FEMA Administrator Brock Long said Friday that his agency aims to make homes, roads, roads, the electrical grid and other infrastructure as strong as possible, but noted that hurricane season begins June 1.
“We’re running out of time,” he said during a visit to Puerto Rico, adding that much of the island’s infrastructure collapsed. “We have a long way to go.”
Long said his agency also is coordinating a June 14 planning and training exercise with Puerto Rico’s government in which life-saving supplies will be delivered to the island’s 78 municipalities to ensure better response times for any upcoming storms. Cities and towns will be allowed to store those supplies for future disasters.
FEMA and local government officials already have stockpiled more than 15.6 million liters of water and more than 2.8 million meals in five warehouses across the island in the event of another disaster. Gov. Ricardo Rossello said late Friday that FEMA also approved more than $53 million in community disaster loans for 12 of the island’s 78 municipalities.
Long stressed that Puerto Rico’s public and private sectors have to build a strong emergency response network and establish unified plans.
“FEMA cannot be directly responsible for all of the response and recovery,” he said.
He also said the private sector should ensure that communication systems become more resistant. Maria left nearly all of Puerto Rico without phone service after the Category 4 storm hit on Sept. 20.
Long defended his agency from ongoing criticism that it did not respond quickly enough to the hurricane or dedicate the same amount of resources compared with other natural disasters in the U.S. mainland.
“(That’s) completely false,” he said, adding that in the first six months since Maria hit, FEMA invested $10 billion in Puerto Rico, in contrast to the $6 billion invested in the six months after Hurricane Katrina.
He said his agency is working to reduce bureaucracy but needs to ensure that federal funds will be spent appropriately.
“Recovery never moves as fast as people want it to be,” he said. “And in this case, moving faster can be detrimental from the standpoint of putting this money to work in a manner that truly makes Puerto Rico stronger and more resilient.”

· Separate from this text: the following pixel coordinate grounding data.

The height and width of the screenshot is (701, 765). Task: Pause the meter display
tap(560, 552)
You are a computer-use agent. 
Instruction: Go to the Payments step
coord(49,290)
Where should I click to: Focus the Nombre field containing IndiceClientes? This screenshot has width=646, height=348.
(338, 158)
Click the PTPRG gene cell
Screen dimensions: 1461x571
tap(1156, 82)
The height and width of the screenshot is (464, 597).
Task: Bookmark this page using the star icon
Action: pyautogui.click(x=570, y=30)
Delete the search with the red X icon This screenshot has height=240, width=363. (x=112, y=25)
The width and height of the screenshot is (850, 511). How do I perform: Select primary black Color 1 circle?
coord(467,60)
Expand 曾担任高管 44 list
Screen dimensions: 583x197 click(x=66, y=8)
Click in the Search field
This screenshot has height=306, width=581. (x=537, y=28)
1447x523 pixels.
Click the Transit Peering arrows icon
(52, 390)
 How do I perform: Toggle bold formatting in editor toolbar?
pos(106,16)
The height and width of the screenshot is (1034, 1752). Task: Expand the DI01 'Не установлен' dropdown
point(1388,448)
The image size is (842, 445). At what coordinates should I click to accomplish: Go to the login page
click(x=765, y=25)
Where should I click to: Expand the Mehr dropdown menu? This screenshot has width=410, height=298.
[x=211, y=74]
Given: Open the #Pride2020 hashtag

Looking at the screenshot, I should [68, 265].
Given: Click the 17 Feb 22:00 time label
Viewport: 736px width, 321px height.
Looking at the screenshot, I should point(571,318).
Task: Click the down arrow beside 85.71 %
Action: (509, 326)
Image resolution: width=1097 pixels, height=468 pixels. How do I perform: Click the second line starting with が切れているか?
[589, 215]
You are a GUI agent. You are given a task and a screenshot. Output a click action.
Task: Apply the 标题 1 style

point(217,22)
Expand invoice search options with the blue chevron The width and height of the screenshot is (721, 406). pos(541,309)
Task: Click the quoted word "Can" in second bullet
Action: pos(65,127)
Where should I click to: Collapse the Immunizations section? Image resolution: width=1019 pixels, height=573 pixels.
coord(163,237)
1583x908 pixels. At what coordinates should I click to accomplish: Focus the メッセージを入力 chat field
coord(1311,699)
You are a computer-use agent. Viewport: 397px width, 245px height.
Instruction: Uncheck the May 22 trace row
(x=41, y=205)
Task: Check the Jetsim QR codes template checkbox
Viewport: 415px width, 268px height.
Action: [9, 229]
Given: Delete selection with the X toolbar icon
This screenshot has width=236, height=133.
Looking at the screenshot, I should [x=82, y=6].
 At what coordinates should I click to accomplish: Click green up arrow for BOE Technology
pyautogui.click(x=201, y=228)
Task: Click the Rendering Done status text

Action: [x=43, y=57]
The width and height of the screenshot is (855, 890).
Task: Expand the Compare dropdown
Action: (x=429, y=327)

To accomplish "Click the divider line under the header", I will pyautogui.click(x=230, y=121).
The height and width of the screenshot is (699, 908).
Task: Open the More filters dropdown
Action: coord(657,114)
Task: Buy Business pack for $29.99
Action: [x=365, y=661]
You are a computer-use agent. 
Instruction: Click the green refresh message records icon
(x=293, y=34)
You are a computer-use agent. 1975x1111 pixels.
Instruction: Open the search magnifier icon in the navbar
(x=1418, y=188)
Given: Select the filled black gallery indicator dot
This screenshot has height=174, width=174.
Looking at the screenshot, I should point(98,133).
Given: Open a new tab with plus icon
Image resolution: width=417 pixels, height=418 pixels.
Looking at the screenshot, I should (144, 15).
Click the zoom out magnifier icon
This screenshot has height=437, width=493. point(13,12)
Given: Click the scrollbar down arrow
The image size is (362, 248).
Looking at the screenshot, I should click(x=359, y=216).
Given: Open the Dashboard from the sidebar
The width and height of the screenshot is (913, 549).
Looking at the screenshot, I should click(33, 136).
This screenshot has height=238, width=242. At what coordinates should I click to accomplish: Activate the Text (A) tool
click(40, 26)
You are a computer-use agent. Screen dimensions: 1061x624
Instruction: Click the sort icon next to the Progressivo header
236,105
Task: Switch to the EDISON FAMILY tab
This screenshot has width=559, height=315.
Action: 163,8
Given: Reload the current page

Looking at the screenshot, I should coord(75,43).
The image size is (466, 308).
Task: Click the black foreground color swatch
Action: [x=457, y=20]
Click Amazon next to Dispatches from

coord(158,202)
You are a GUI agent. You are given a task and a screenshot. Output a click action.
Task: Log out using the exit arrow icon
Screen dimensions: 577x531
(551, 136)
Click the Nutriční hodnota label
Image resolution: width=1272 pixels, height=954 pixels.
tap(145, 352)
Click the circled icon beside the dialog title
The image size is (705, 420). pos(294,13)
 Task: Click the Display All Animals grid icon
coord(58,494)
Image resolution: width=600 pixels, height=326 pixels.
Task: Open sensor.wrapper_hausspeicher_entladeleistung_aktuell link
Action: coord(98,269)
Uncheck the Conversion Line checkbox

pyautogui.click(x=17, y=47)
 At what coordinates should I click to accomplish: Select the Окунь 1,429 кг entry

Mike Byrne, FEMA’s federal coordinating officer in Puerto Rico, said he is working with the U.S. territory’s government to determine how federal funds will be used to identify priorities and rebuild damaged infrastructure.
Byrne said some of the money will go toward strengthening the island’s power grid since the storm destroyed two-thirds of its distribution system. More than 50,000 power customers remain in the dark, but he said 96 percent of all customers now have electricity.
“We’ve done the Band-Aid,” he said. “We’ve patched the system back together.”
Long said the recovery process has been slow in part because supplies ranging from construction equipment to power poles have been scarce in light of the natural disasters that hit the U.S. mainland, Puerto Rico and the U.S. Virgin Islands last year.
Officials said FEMA will have a presence in Puerto Rico for several years to help it rebuild.